Друзья! хвала вам: целый мир

Узнает, сколь могуч башкир!

О братья! принесем моленье

Творцу вселенной, богу сил:

Он нас в минувшее сраженье

От ран, от смерти сохранил;

Он благ, он, вняв мольбам пророка 2,

Блюдет от бедственного рока;

Он нам врагов сразить помог:

Неправым – казнь, за правых – бог.

Опять мы на злодеев грянем,

Когда исчезнет мрак ночной!..

Теперь сотрудников вспомянем,

Ссеченных бранною косой…

Но вы в унынье погрузились,

И слезы из очей пустились,

Как перлы утренней росы,

Блистая, каплют на усы!

Почто сраженного героя,

Почто, товарищи, жалеть?

О, сколь прекрасно среди боя

За веру, верность умереть!

Родных и милых защищая,

Святую родину спасая,

Хотя погибнем – смерть славна!

Без жертв проходит ли война?..

Друзья! оставим сожаленье…

А вы, о падшие в бою!

Вам горестей земных забвенье,

Вам счастья, радости в раю!3

Там гурий девственных лобзанье,

Их ароматное дыханье,

Объятия, улыбка, взгляд

Блаженством храбрых наградят!

Там, там вкушайте наслажденья!

А здесь героев имена

Навек спасутся от забвенья:

Их не поглотят времена!

Певцы на курах громогласных,

В кругу башкиров, дев прекрасных,

Деянья ваши воспоют —

Из рода в род передадут!

Внимая песне справедливой,

Башкирец жаром закипит —

И вдруг в руке нетерпеливой

Булат блестящий загремит!

И девы нежные, младые,

Потупив очи голубые,

Слезами перси оросят

И вашу память тем почтят.

Сия песня получена мною в 1821 году, во время проезда моего через 6-й башкирский кантон, от одного ученого муллы (жреца), имени которого я теперь не упомню. Этот же мулла сообщил мне еще две песни, кои переведены мною на русский язык и напечатаны в «Вестнике Европы» 1822 и 1823 годов. Почитаю долгом заметить, что, переводя «Песнь башкирца после сражения», я старался только удержать мысли подлинника, но принужден был отступить от простоты слога, составляющей главное достоинство упоминаемой песни. Ежели Вам, М. Г., угодно будет, то я впоследствии времени, с особенным удовольствием, сообщу несколько сказок и несколько песен башкирского народа; но позвольте предложить условие, чтобы Вы не имели большой строгости к моему слогу и чтобы я знал, куда именно к Вам относиться.
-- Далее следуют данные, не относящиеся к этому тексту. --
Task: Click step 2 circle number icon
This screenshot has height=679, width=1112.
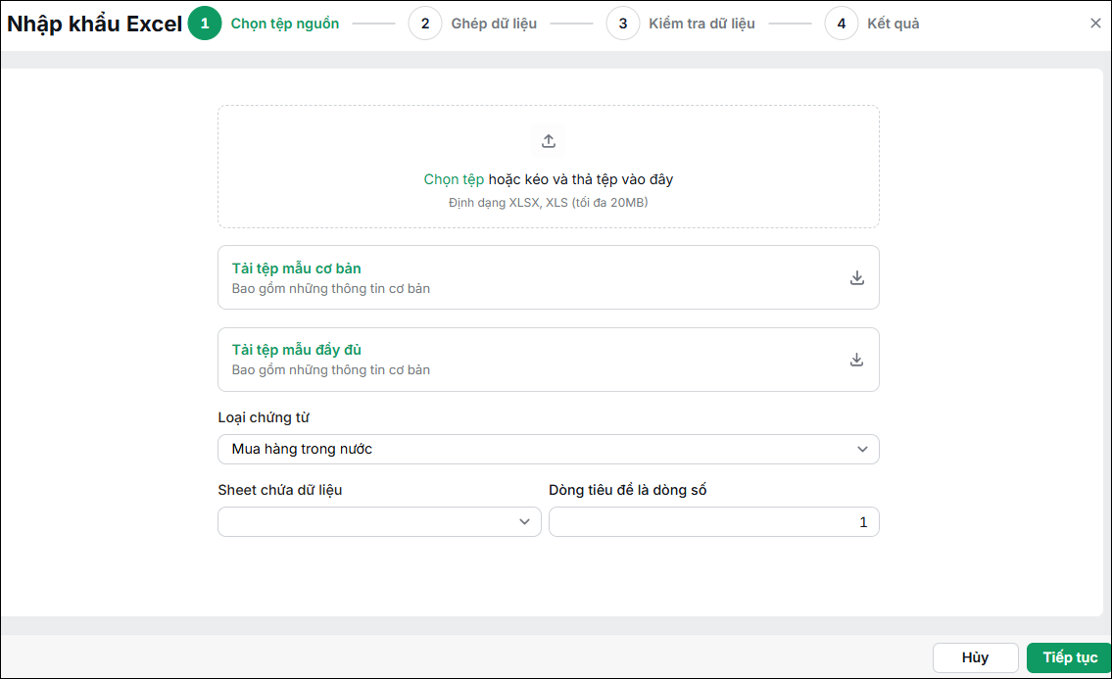Action: point(425,24)
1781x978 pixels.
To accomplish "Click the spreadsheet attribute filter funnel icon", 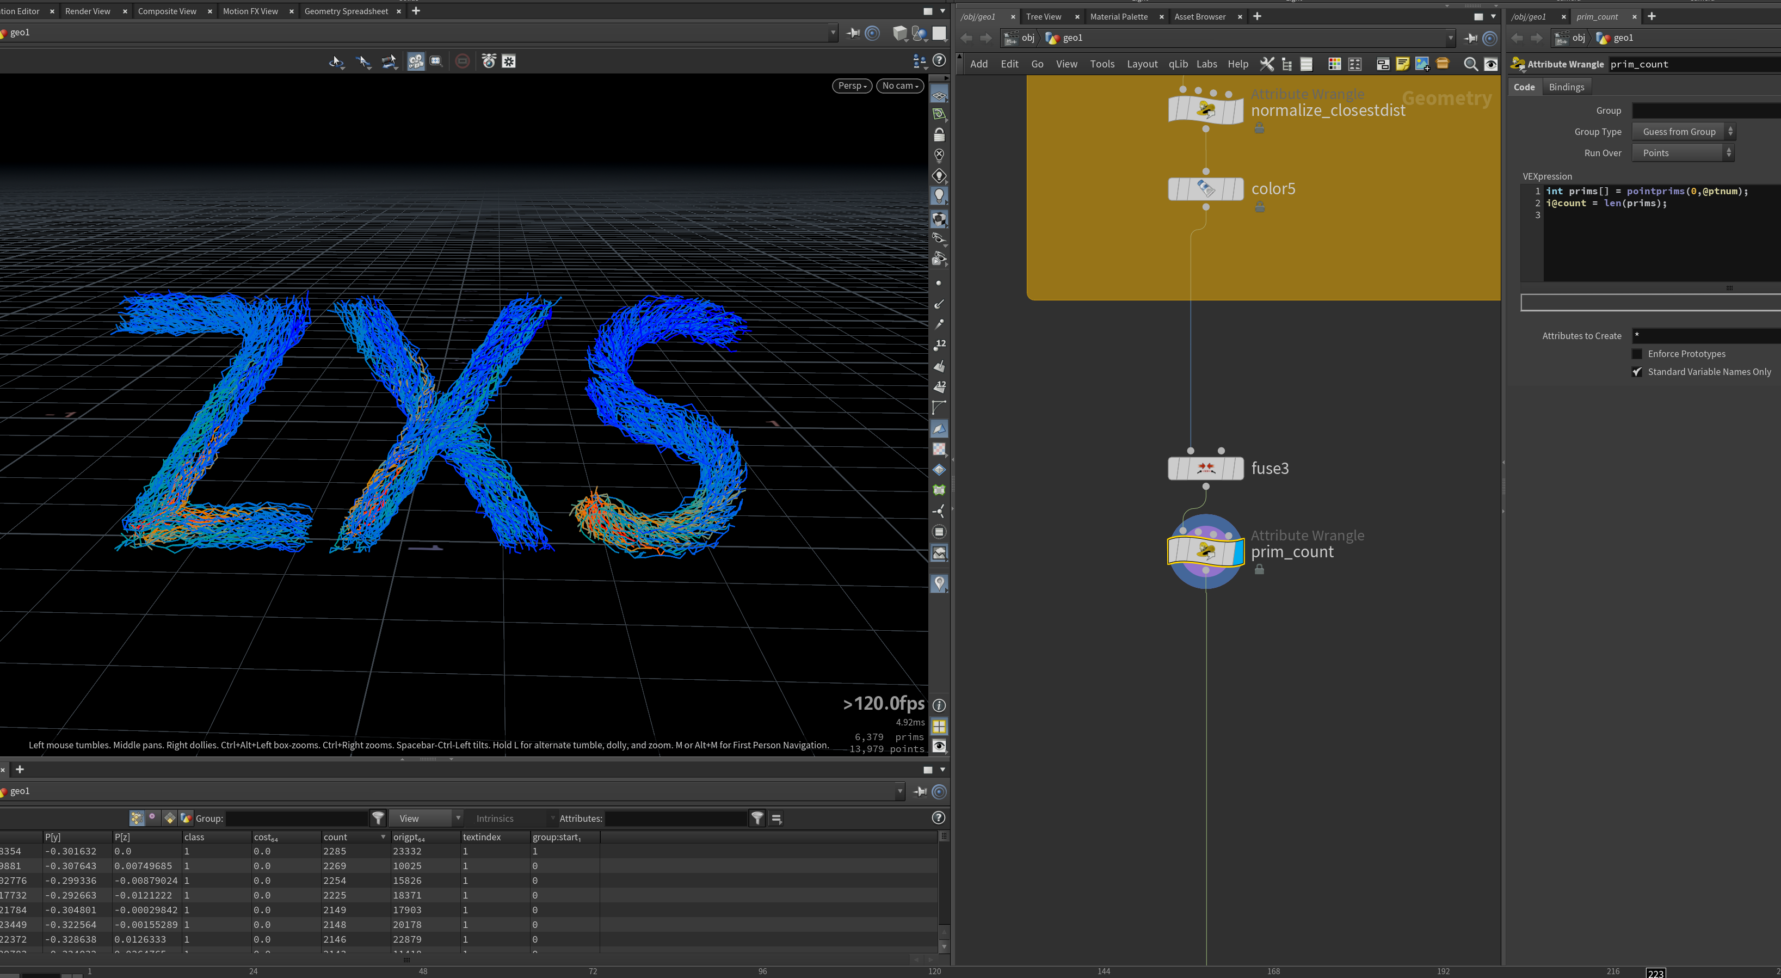I will click(758, 818).
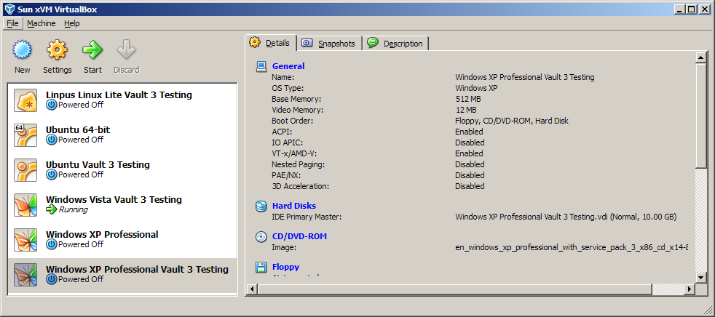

Мне кажется, что Вы не можете достигнуть настоящей цели, если поедете через селения башкирцев без переводчика. Я осмеливаюсь рекомендовать Вам самого способнейшего для сей обязанности, именно чиновника, служащего в губернаторской пограничной канцелярии, Черкасова.
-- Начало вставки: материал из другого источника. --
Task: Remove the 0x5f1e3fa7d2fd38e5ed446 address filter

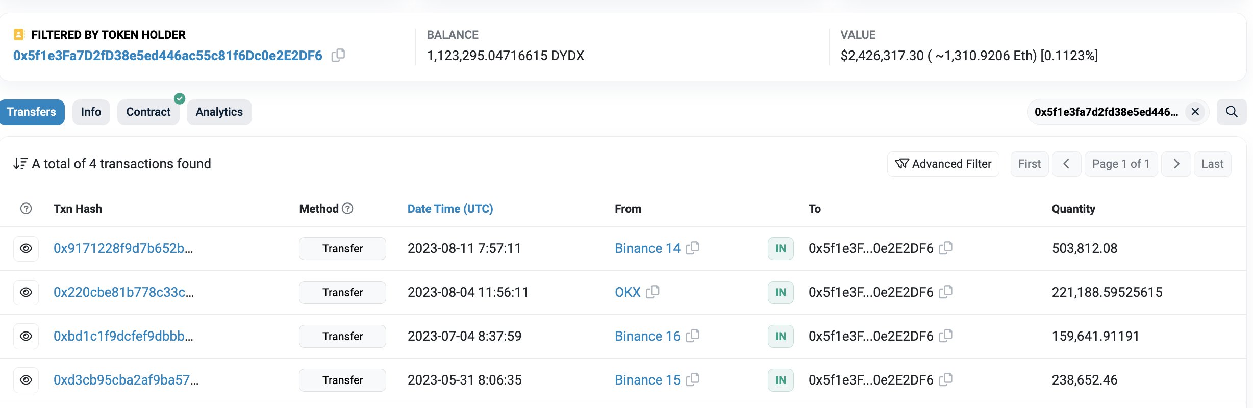Action: pyautogui.click(x=1195, y=112)
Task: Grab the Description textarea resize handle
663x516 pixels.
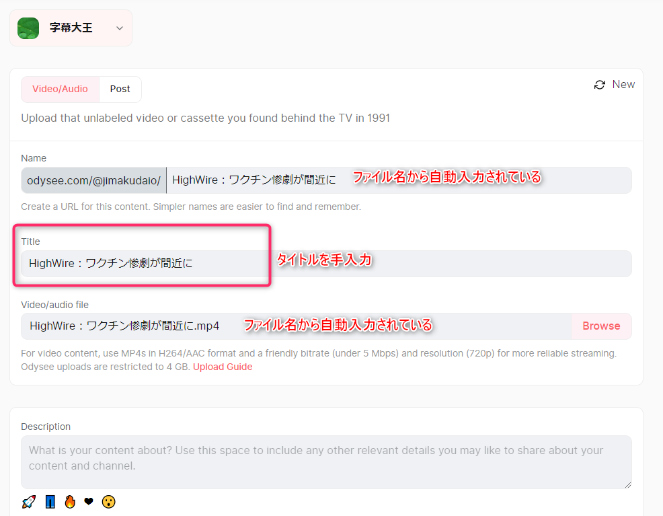Action: coord(628,484)
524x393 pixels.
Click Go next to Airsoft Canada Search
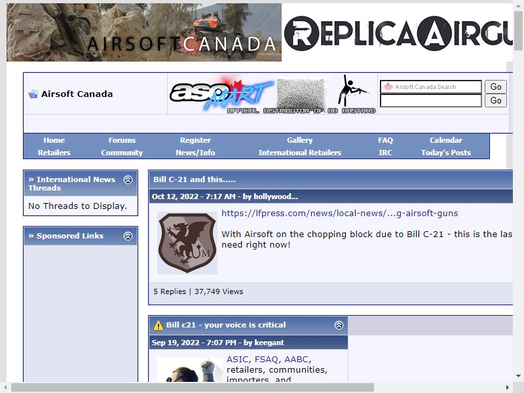coord(496,87)
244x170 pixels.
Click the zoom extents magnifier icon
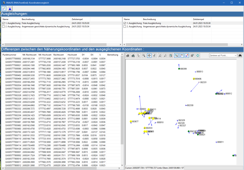coord(171,55)
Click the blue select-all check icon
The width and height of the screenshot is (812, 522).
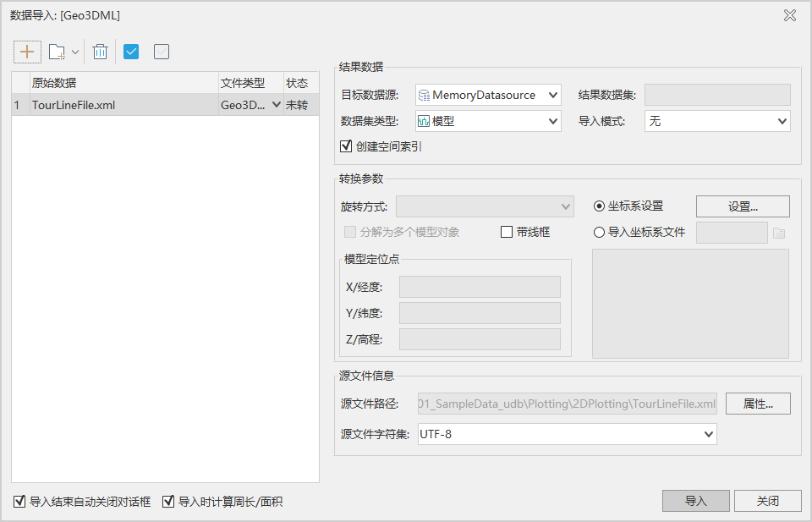[x=131, y=52]
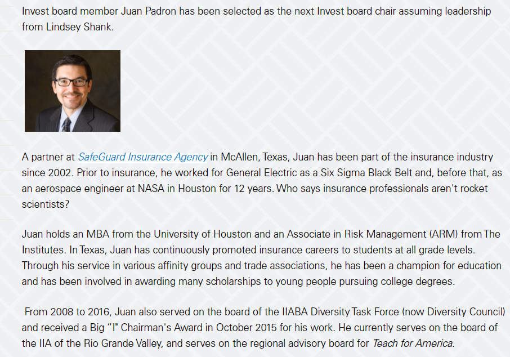Viewport: 510px width, 357px height.
Task: Click the "(ARM)" abbreviation
Action: [x=445, y=234]
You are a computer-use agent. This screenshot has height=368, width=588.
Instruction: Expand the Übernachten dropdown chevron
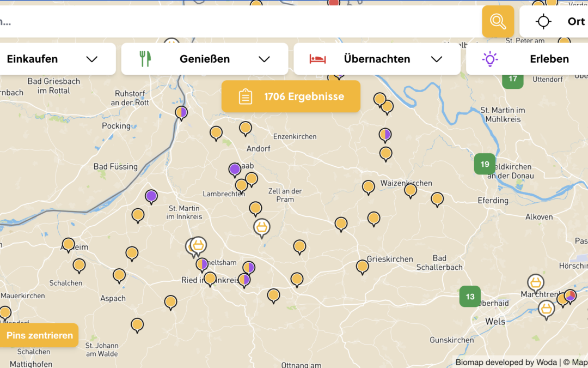[x=437, y=59]
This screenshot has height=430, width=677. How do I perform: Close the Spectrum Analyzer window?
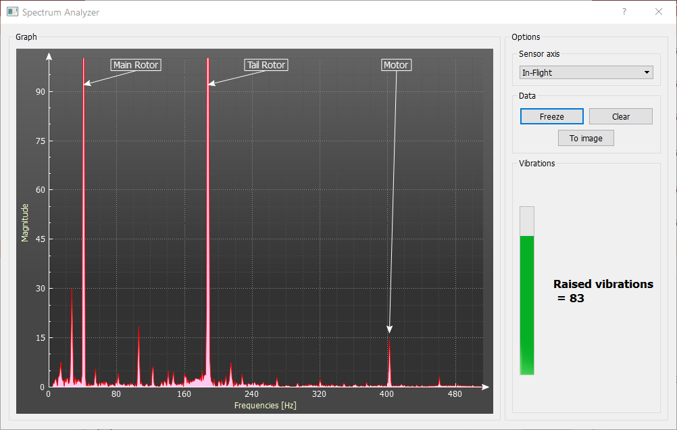tap(659, 12)
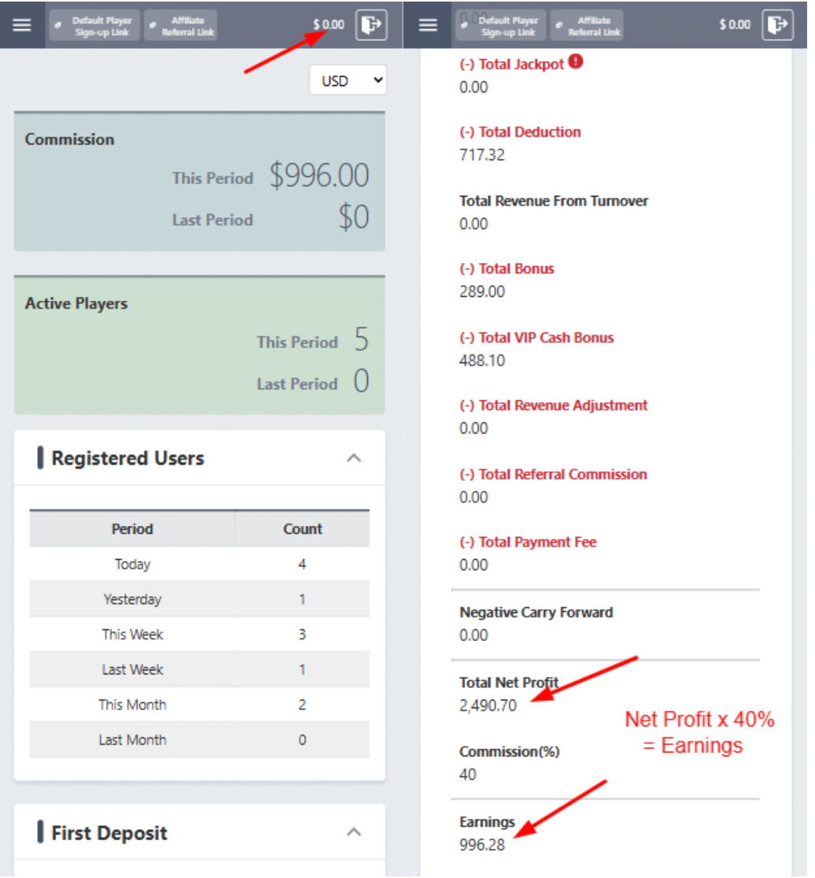This screenshot has height=878, width=815.
Task: Click the Total VIP Cash Bonus label
Action: (536, 337)
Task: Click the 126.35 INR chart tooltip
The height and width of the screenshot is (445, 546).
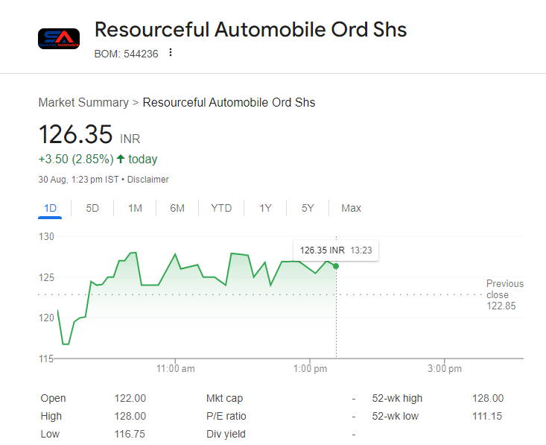Action: click(x=335, y=250)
Из деревни Сибаевой не угодно ли Вам отправиться к Ярындыку? Эта гора есть одна из высоких уральских и отстоит от Сибаевой не более как в пятнадцати верстах. Она представит самую живописную, самую восхитительную картину, которая украшает сего исполина Каменного пояса. Здесь встретите Вы прекрасные рощицы, густые леса, быстрые ручьи, каменные утесы и проч., словом, встретите такое зрелище, которое может наполнить душу Вашу самым живейшим восторгом.

С горы Ярындык, по мнению моему, всего лучше ехать Вам по дороге, которая ведет от реки Большой Кизил к городу Верхнеуральску, отстоящему от сей реки во 120 верстах. Едучи по этой дороге, Вы встретите между крепостью Магнитною и редутом Янгельским два кургана довольно значительной величины. Может быть, получите о них какое-нибудь сведение от соседственных башкирцев или жителей, расположенных по берегам Урала.
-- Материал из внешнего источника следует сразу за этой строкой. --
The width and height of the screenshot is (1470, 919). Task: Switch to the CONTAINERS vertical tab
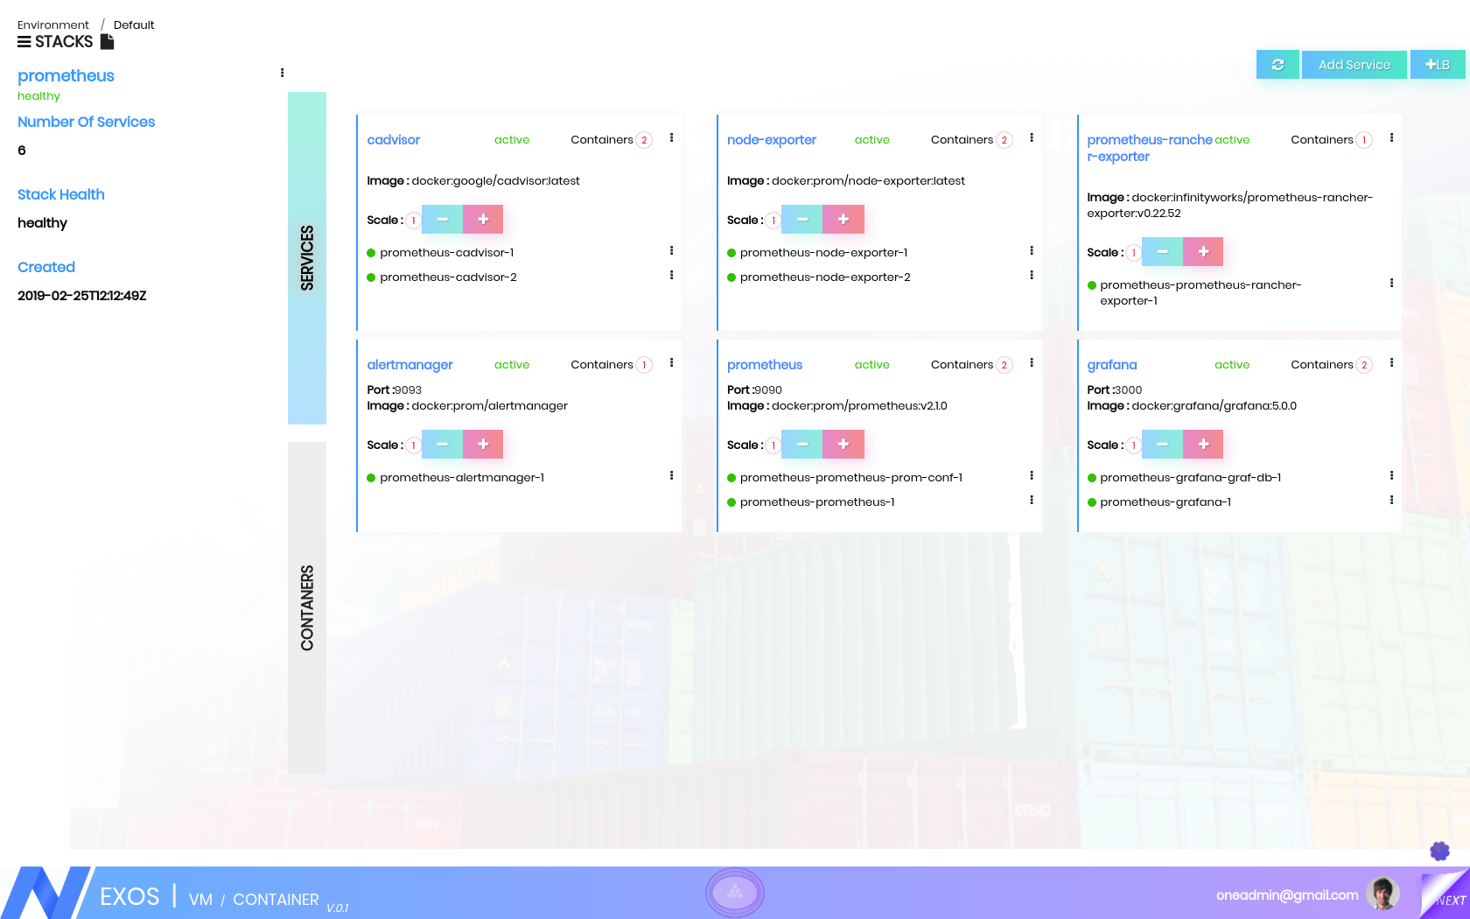click(x=307, y=607)
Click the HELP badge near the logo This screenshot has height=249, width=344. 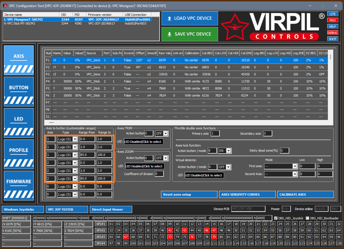point(332,26)
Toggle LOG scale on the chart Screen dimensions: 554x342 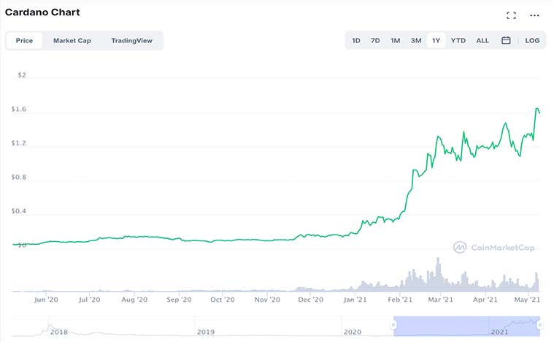coord(532,40)
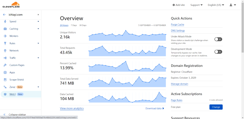Expand the Caching menu arrow

coord(38,29)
С Кизильской дороги вы можете поворотить на крепость Магнитную. Ни крепость, ни местоположение оной не могут обратить на себя внимания Вашего; но зато Вы не оставите осмотреть гору, известную под именем Магнитной, находящуюся в восьми верстах от крепости. Эта гора изобильна магнитом и лучшею железною рудой, которою довольствуются заводы, принадлежащие г-ну Пашкову.

Отправясь из Магнитной и проехав шестьдесят верст по линии, Вы будете в уездном городе Верхнеуральске. Здесь нет ничего восхитительного; но зато Вы взглянете на величественный Извоз, на дикую каменную сопку – и они на несколько минут займут внимание Ваше.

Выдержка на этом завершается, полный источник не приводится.